### To do
Leaving out the images, repeat all the lines below exactly.

(Records excerpted from a collection)

↓

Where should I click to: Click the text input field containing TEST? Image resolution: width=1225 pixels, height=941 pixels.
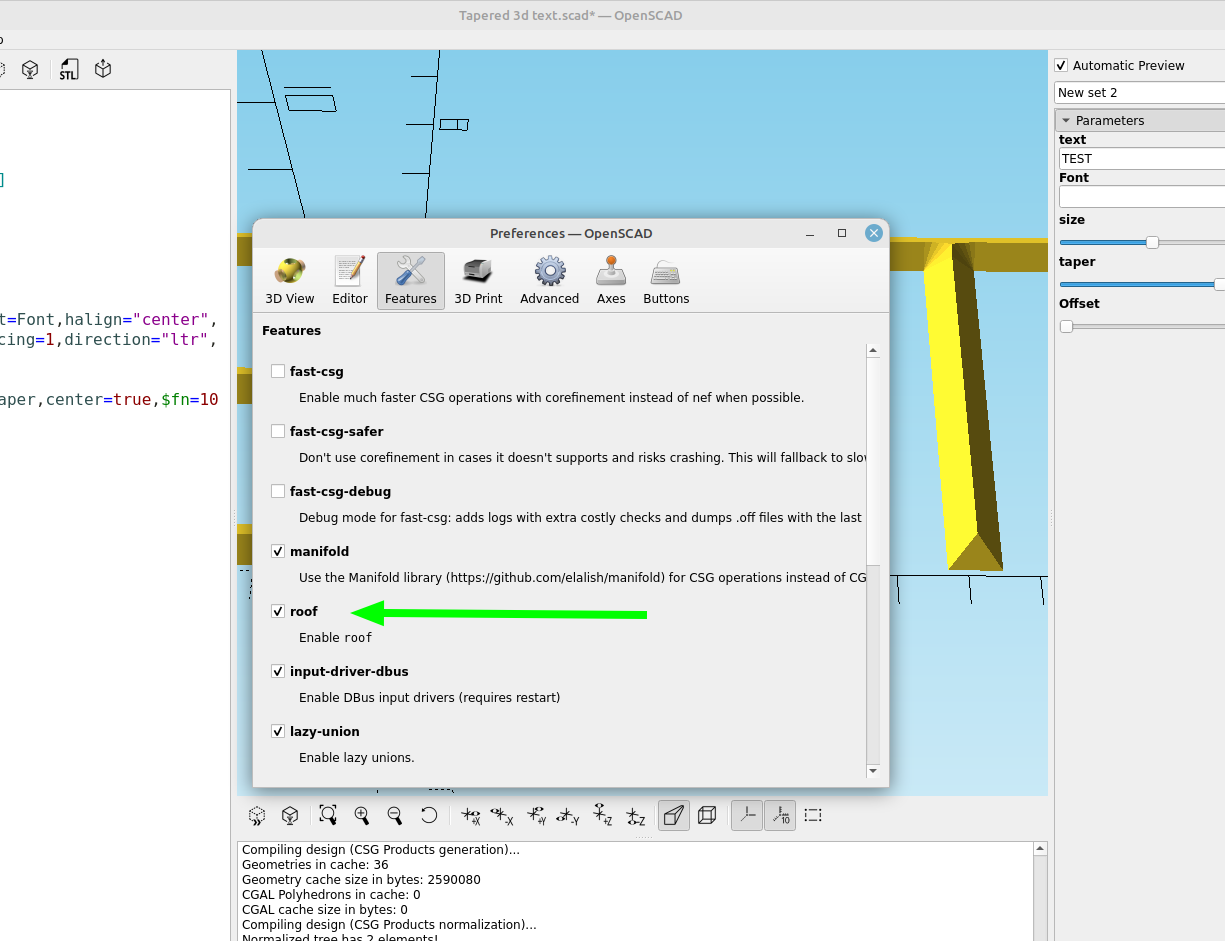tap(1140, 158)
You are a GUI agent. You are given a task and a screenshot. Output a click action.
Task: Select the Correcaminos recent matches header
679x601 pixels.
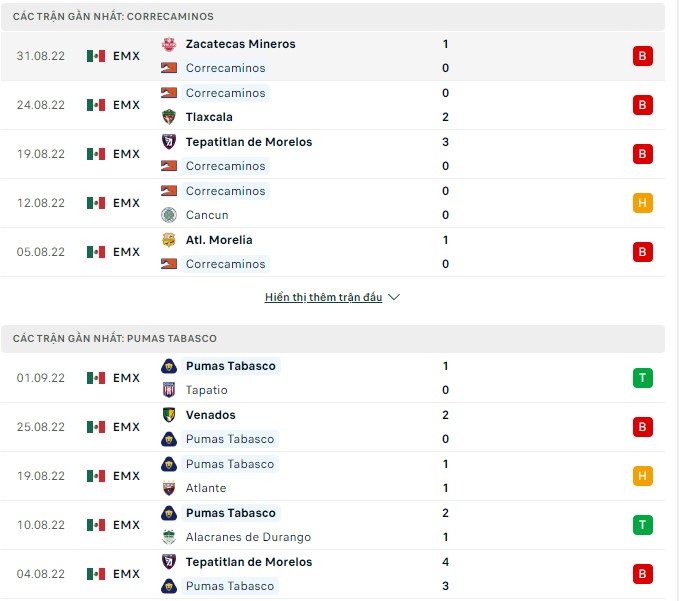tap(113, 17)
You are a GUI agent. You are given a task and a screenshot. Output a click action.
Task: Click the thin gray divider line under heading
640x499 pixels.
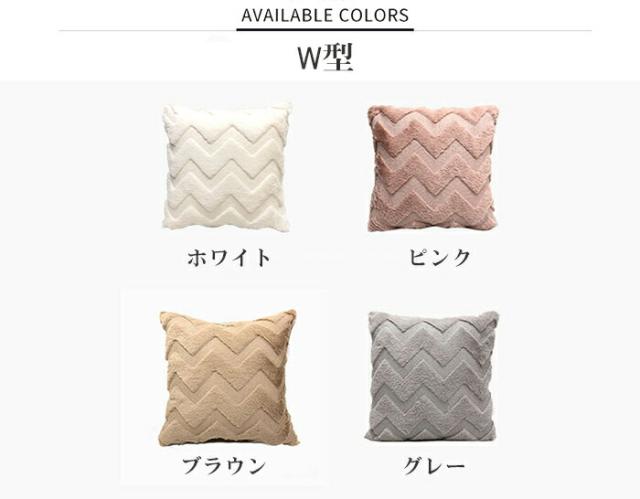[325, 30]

↑

### Answer to this task
Where should I click to: Click the text input field containing TEST? Image resolution: width=1225 pixels, height=941 pixels.
tap(1140, 158)
You are a GUI agent. You are given a task and a screenshot. Output a click action.
Task: Select the Correcaminos recent matches header
679x601 pixels.
tap(113, 17)
You are a GUI agent. You are given a task and a screenshot. Output a click action.
Task: Click the thin gray divider line under heading
640x499 pixels.
[325, 30]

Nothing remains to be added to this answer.